Steering is a whole other game. for bone stock and what most kits will include is a drop pitman arm. this is a great match for the drop frame bracket. If the truck isn't subject to abuse then this combo can live. Start driving hard and the tierod will start bending (if not already bent). Bumping into stuff doesn't help. After this, it is time to get rid of the drop pitman arm and consider a tie rod over (brings geometery back near stock and gets the tie rod away from the ground) or a heim joint steering system. Keep in mind that if the tie rod goes over, the drop style track bar bracket on the frame tends to hit the top of the tie rod if the suspensin es while the wheels are turned.

Front driveshaft rarely needs replacment.
Rear driveshaft may need it.
Pinion angle may need adjustment.
Brake lines may need replacment with longer ones.
Axle vents may need replacement.
 

72bronco

Bronco Guru
Joined
May 23, 2001
Messages
2,292
jimmymac said:
Forget it! I'll just leave it stock.I can barely change oil.

Lift kits are actually pretty easy to install. What was said above is correct about maintaining steering geometry. There are lots of issues to consider. However if you aren't going to wheel your vehicle too hard then you don't need to get too fancy.

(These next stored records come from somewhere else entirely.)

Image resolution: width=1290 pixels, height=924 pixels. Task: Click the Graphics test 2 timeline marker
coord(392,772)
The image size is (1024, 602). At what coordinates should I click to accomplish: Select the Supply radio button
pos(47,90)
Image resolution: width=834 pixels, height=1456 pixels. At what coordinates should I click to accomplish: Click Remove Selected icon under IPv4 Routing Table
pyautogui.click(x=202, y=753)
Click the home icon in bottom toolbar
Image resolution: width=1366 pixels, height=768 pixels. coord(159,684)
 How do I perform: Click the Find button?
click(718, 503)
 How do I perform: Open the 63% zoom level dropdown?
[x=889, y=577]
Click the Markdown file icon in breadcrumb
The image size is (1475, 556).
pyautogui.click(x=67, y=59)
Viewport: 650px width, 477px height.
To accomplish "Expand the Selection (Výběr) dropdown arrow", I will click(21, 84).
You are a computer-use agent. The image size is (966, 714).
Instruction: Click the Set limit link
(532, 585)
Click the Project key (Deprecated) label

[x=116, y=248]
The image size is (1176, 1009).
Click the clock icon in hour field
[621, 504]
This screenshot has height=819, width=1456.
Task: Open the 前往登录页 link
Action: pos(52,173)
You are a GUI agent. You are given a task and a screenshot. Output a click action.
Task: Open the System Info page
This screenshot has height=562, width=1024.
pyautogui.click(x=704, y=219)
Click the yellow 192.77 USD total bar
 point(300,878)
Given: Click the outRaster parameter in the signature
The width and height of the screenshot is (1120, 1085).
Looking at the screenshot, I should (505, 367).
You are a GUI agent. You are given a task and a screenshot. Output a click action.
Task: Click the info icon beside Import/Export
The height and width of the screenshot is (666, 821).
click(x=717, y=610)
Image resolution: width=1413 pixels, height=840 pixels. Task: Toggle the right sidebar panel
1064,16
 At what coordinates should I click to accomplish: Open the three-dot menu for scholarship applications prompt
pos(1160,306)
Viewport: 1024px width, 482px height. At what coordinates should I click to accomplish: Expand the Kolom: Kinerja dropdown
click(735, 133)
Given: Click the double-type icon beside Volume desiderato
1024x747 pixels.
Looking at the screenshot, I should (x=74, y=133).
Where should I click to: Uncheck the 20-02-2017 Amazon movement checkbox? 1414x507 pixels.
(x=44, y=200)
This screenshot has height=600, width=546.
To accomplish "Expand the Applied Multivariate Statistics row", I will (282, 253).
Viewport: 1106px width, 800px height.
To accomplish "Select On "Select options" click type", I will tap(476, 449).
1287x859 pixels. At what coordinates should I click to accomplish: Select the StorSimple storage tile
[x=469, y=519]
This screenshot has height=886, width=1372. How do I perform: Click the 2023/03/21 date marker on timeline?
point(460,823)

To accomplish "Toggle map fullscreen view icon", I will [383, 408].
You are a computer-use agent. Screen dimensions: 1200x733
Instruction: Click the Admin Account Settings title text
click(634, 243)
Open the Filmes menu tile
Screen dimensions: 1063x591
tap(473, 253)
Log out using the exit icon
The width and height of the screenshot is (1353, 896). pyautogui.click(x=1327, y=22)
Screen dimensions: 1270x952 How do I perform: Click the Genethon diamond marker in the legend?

Most kits will come with the right bushings, drop brackets, pitman arms, etc to lift your vehicle and correct the steering geometry at the same time. Don't get discouraged. If you get stuck there are lots of guys on this site who can walk you through it. I installed a 3-1/2" suspension lift on my bronco and it wasn't all that tough. Challenge yourself and you'll feel good about the project when you accomplished something you never thought you would do all by yourself.
 

68ford

Bronco Guru
Joined
Dec 26, 2004
Messages
2,710
if you get a 3.5 in lift and run drop trackbar bracket and drop pitman arm, youll be right by stock, i think drop brakets are 4in drop and so is the pitman arm. its the best way to go if you want keep it mostly bolt on and easy.
i know alot of people run the tierod all the way over to the knuckly like in the geometry link above, but its no the right way to do it, they kinda make it work by having the angles be a little different to deal with the 2 different lengths. the only right way is to have the tierod be the same length and angle as the trackbar. when i built mine we messed around on solidworks and cycled it and its the only way to have no bumpsteer.
showphoto.php

those steering companies just want it to be all bolt on and require no welding or else they would do it like chuck at bc's.
but for the average joe, i think its easier to just bolt on the drop bracket and pitman arm and go get it alligned.
 

daddyo

Full Member
Joined
Aug 9, 2003
Messages
262
Loc.
Southern California
67EB_in_619 said:
I have been seeing this suggestion a lot recently... Not saying it is wrong, just saying that I dont see how an adjustible trac bar is going to correct the geometry from a lift...

In the stock configuration, are the tie-rod and drag-link perfectly parallel?
With a tie-rod over and an adjustable trac-bar, my tie-rod and drag-link
are pretty close. Anyway, I don't have a problem with bump steer.